« Climat étouffant de peur » imposé par Moscou en Ukraine selon l'ONU

La Russie a provoqué 'un climat de peur étouffant' dans les territoires qu'elle contrôle en ...
« Climat étouffant de peur » imposé par Moscou en Ukraine selon l'ONU

Photo: KEYSTONE/AP

La Russie a provoqué 'un climat de peur étouffant' dans les territoires qu'elle contrôle en Ukraine, selon l'ONU. Elle a imposé sa langue, sa nationalité, son système d'éducation, sa justice et ses lois, selon un rapport publié mercredi.

Les autorités russes ont cherché à éliminer la culture et l'identité ukrainiennes, affirme la Mission de l'ONU de surveillance des droits humains en Ukraine. Cette attitude aura 'des conséquences durables pour l'ensemble de la société ukrainienne', estime le Haut commissaire aux droits de l'homme Volker Türk.

Dès le début de l'occupation des territoires de l'est de l'Ukraine, des violations 'largement répandues' ont été perpétrées, selon le rapport. Parmi elles figurent des détentions arbitraires, souvent accompagnées de torture. Certaines d'entre elles peuvent équivaloir à des disparitions forcées, ajoute l'ONU.

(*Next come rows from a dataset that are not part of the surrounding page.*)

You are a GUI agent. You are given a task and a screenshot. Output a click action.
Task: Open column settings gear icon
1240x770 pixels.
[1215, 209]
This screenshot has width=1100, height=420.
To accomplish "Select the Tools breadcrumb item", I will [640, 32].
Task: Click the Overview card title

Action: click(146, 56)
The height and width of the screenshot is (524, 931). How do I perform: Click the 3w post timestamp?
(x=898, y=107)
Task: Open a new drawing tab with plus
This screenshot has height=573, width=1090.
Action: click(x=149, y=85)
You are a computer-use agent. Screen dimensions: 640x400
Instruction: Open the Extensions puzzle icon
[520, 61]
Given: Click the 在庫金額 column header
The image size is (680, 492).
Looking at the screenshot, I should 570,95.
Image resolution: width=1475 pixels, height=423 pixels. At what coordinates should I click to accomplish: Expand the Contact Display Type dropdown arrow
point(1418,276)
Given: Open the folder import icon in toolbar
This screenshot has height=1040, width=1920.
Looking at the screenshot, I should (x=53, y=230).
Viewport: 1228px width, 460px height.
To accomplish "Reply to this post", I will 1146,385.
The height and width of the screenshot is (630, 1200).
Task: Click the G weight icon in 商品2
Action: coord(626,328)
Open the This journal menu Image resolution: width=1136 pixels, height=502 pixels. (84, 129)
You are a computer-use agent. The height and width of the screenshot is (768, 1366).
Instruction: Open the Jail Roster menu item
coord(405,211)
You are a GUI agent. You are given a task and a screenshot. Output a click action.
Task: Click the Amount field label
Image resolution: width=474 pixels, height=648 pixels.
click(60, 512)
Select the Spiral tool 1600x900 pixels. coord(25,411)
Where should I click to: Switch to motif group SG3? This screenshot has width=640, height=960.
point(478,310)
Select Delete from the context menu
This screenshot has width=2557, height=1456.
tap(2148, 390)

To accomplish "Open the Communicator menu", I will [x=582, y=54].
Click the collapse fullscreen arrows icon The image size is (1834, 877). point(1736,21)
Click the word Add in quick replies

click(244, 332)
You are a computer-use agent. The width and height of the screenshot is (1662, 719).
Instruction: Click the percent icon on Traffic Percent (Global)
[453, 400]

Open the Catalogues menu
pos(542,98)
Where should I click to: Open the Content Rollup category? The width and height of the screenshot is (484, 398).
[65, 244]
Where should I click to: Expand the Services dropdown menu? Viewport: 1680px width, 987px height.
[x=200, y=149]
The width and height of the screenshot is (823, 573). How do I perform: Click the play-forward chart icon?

Dans un premier temps, seules les personnes considérées comme une menace pour la sécurité étaient ciblées. Mais l'approche a ensuite été élargie à tout individu vu comme s'opposant à l'occupation.

Délation encouragée

Les forces russes sont également responsables de restrictions aux libertés fondamentales et aux déplacements, de même que de pillage de maisons et d'entreprises. Internet et les réseaux mobiles ont été coupés. La Russie incite aussi à la délation entre voisins, ajoute encore le rapport.

Les personnes qui ont refusé de prendre la nationalité russe ont vu une diminution de leur accès aux emplois publics, à la santé et aux prestations sociales. Face à cette situation, le Haut commissaire appelle la communauté internationale à soutenir Kiev pour établir les responsabilités.

Kiev aussi pointé du doigt

Dans les territoires récupérés par l'Ukraine, l'ONU met à nouveau en cause les autorités ukrainiennes. L'imprécision du Code pénal a abouti à des poursuites pour collaboration dans des situations protégées par le droit international humanitaire (DIH).

D'autres ont été menées contre des personnes contraintes de collaborer par les forces d'occupation, dit le rapport. Les personnes qui se trouvent encore dans des territoires contrôlés par la Russie ont désormais 'peur' de cette situation si l'Ukraine venait à récupérer ceux-ci, insiste le Haut commissaire.